— TASK INSTRUCTIONS —
Quote the stretch of rows from the line containing "This screenshot has height=784, width=1568." through the line containing "Action: (x=956, y=270)", both included. Leave the pictures out of your answer.

— RECORDS SUPPLIED —
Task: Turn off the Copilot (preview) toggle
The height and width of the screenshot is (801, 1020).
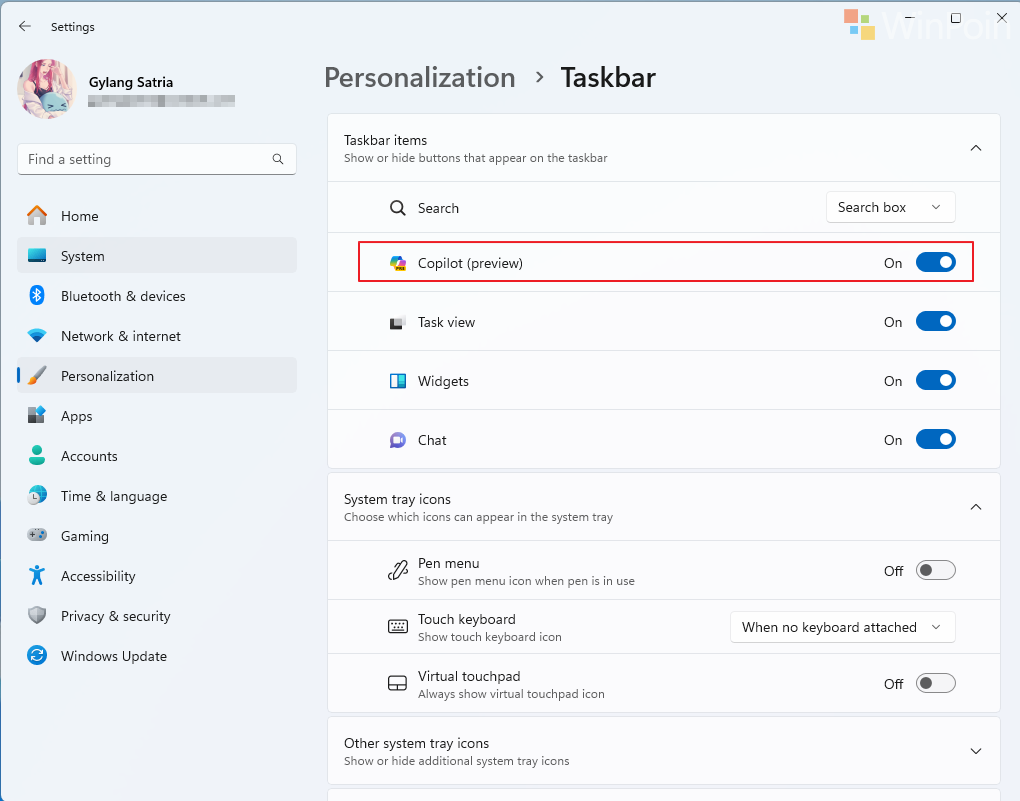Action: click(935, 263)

---

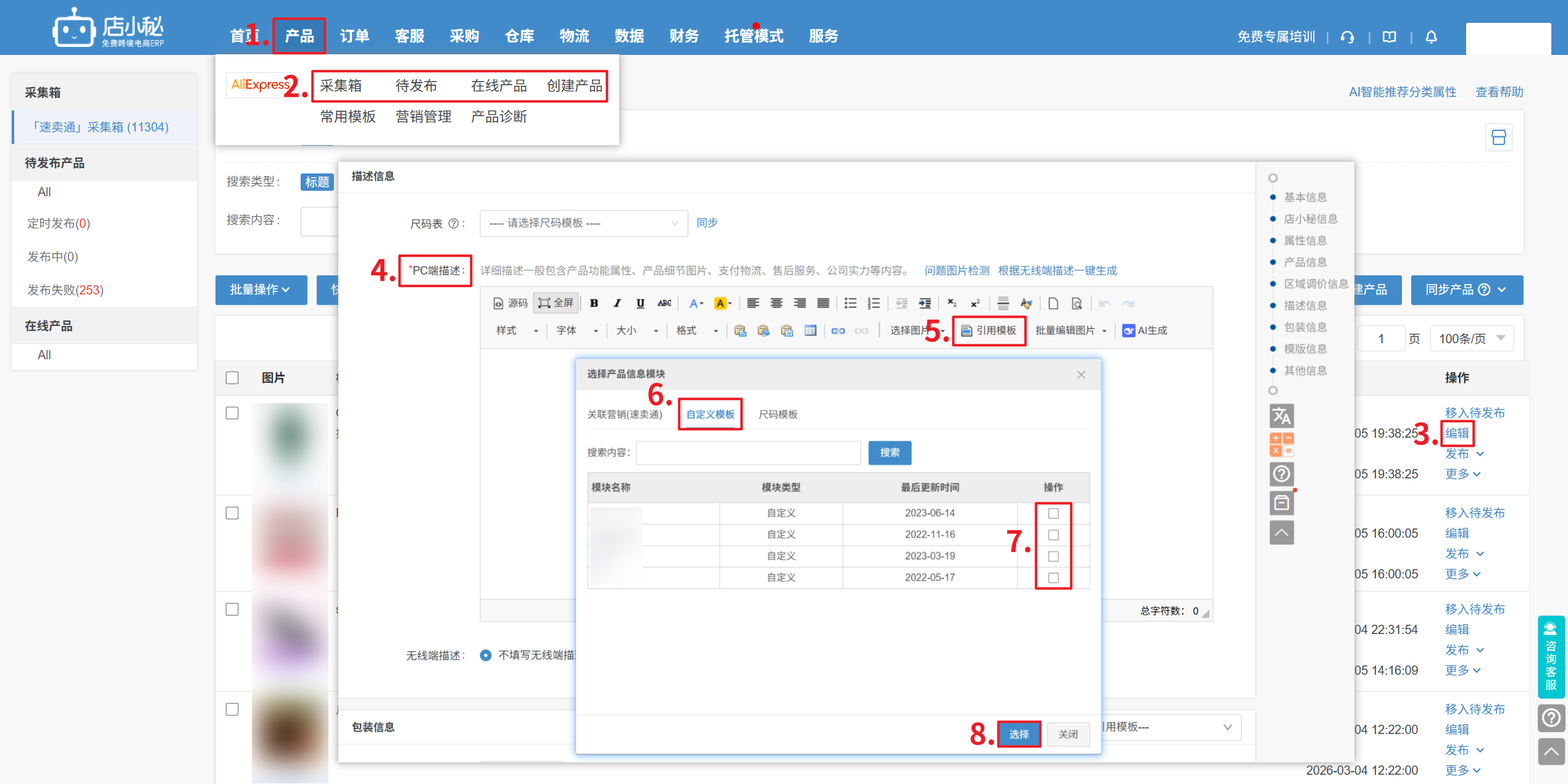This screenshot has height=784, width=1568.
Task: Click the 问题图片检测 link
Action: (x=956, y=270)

— RESPONSE TO THE TASK —
This screenshot has height=784, width=1568.
Task: Click the 问题图片检测 link
Action: (x=956, y=270)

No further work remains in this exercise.